Issues which must be carefully considered for the beneficiary are:
- Family circumstances and needs.
- Are there other investments or incomes (i.e., annuities? pensions? SSDI?) which will replace the settled-away insurance benefits for the family?
- In view of the nature of the disability, what is the likelihood of the beneficiary living to the end of the benefit term? These benefits usually end at death.
- In view of the nature of the disability, what is the likelihood of the beneficiary recovering the ability to resume work before the end of the benefit period? Ability to resume occupation as described in the policy would terminate DI benefit payments.
These issues have to be honestly and thoughtfully resolved by the beneficiary which is difficult to do when times are tough. The beneficiary is not to be blinded by the cash offer if it will leave a large, irreplaceable hole in the family’s ability to make ends meet in the future.

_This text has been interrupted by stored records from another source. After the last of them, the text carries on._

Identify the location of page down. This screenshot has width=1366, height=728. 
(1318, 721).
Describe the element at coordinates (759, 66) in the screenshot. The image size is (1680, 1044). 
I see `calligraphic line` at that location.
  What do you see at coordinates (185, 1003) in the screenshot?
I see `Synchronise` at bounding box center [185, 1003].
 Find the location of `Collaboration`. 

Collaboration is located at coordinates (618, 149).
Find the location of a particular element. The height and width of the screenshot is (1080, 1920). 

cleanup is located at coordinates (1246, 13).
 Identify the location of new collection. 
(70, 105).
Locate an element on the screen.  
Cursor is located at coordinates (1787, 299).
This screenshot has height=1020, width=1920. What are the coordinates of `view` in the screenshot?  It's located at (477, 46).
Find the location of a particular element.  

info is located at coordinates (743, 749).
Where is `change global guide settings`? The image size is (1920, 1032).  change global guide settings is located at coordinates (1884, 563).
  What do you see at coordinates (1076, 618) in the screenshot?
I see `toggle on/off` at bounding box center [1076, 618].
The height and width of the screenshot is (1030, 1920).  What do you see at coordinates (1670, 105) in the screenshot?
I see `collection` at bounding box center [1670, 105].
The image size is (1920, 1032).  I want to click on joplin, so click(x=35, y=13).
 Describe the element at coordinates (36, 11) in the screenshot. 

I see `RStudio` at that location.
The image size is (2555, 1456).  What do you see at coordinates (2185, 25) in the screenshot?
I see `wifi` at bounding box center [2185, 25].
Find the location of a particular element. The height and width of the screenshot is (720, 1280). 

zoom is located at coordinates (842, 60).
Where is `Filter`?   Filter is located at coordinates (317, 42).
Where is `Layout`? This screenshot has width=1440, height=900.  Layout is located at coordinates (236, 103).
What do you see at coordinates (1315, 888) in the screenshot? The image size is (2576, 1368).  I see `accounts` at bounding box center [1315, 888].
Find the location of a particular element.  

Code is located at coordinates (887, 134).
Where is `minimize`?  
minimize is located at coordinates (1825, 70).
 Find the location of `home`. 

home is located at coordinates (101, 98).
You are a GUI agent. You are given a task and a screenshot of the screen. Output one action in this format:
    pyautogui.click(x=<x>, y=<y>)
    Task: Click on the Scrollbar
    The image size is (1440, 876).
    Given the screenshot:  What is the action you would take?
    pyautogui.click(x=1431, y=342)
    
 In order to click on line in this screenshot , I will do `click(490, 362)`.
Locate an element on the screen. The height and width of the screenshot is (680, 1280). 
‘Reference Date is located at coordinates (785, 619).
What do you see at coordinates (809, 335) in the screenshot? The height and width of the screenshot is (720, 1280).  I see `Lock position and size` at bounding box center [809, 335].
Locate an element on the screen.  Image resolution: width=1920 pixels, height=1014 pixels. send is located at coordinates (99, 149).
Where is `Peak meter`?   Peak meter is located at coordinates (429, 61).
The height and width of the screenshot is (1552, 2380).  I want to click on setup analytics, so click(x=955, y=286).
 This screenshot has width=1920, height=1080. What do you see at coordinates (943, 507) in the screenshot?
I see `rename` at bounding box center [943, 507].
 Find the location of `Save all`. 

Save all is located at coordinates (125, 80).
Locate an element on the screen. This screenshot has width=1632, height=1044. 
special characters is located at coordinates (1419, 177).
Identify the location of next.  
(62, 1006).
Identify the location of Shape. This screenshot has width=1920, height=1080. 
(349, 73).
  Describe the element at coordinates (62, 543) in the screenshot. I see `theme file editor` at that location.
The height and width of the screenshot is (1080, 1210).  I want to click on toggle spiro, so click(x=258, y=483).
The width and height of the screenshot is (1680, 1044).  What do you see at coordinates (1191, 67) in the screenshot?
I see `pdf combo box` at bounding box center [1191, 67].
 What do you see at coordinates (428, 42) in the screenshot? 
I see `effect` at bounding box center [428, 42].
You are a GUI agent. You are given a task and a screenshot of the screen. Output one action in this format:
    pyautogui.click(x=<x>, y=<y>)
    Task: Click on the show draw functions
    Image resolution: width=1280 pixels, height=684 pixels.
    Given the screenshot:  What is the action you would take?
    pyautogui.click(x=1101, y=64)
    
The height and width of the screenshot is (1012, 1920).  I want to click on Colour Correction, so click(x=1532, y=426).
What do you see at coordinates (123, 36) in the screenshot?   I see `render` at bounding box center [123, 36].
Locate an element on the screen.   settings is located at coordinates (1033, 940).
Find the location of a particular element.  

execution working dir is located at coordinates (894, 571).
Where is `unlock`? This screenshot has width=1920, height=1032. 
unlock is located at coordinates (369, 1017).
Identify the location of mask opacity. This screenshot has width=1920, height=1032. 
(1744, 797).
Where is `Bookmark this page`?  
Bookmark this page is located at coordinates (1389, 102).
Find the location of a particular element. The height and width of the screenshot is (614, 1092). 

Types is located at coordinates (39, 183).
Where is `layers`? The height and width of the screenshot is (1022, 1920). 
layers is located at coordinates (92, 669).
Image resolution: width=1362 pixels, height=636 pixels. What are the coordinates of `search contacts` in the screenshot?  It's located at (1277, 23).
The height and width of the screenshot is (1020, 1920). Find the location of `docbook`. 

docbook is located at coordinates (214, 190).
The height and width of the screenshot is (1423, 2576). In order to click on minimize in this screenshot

Other issues are the present value of the amount which the beneficiary would receive if the insurance payments were to run for the full term. The most important part of the present value calculation is the interest rate applied in calculating present value. This is sure to be a bone of contention with the insurance company.
There also has to be negotiated a “mortality” factor which is based on all of the illnesses or injuries currently facing the insured, not just those which disable the insured. Insurers always take the position that the claimant, because of the disability and any related medical conditions, will not live to the benefit cutoff date. So, insurers reduce their offer by an amount that coincides with their projected date of the claimant’s demise.
Another reduction to be negotiated is that most insurance companies have an arbitrary rule that they will not pay more than a certain percentage of the net present value of benefits; no amount of reasoning or cajoling will get them past that internally established ceiling, so a beneficiary has to go into the negotiations understanding this important reality.
Cash money is in short supply for both insurers and beneficiaries.
The mix makes for a perfect storm of buyouts. Insurers want to get a good break on their obligations, clean up their balance sheets, and free up cash reserves which are not earning great returns. Beneficiaries may be in great need because their income and wealth has taken a big hit and they are falling behind on credit card debt and home mortgages. Cash now is very attractive to them.
But, beneficiaries must be fully aware of the dangers involved in a cash buyout of their benefits by the insurer. The reality is that except in unusual circumstances, buyouts are rarely in the financial best interests of an insured who has an otherwise unblemished claim. Beneficiaries must understand the long term financial realities of a buyout and not let the immediate cash blind them to the possible consequences in the future.
That’s why a knowledgeable, experienced, not-personally-involved, NJ Disability Lawyer in the beneficiary’s corner is a must.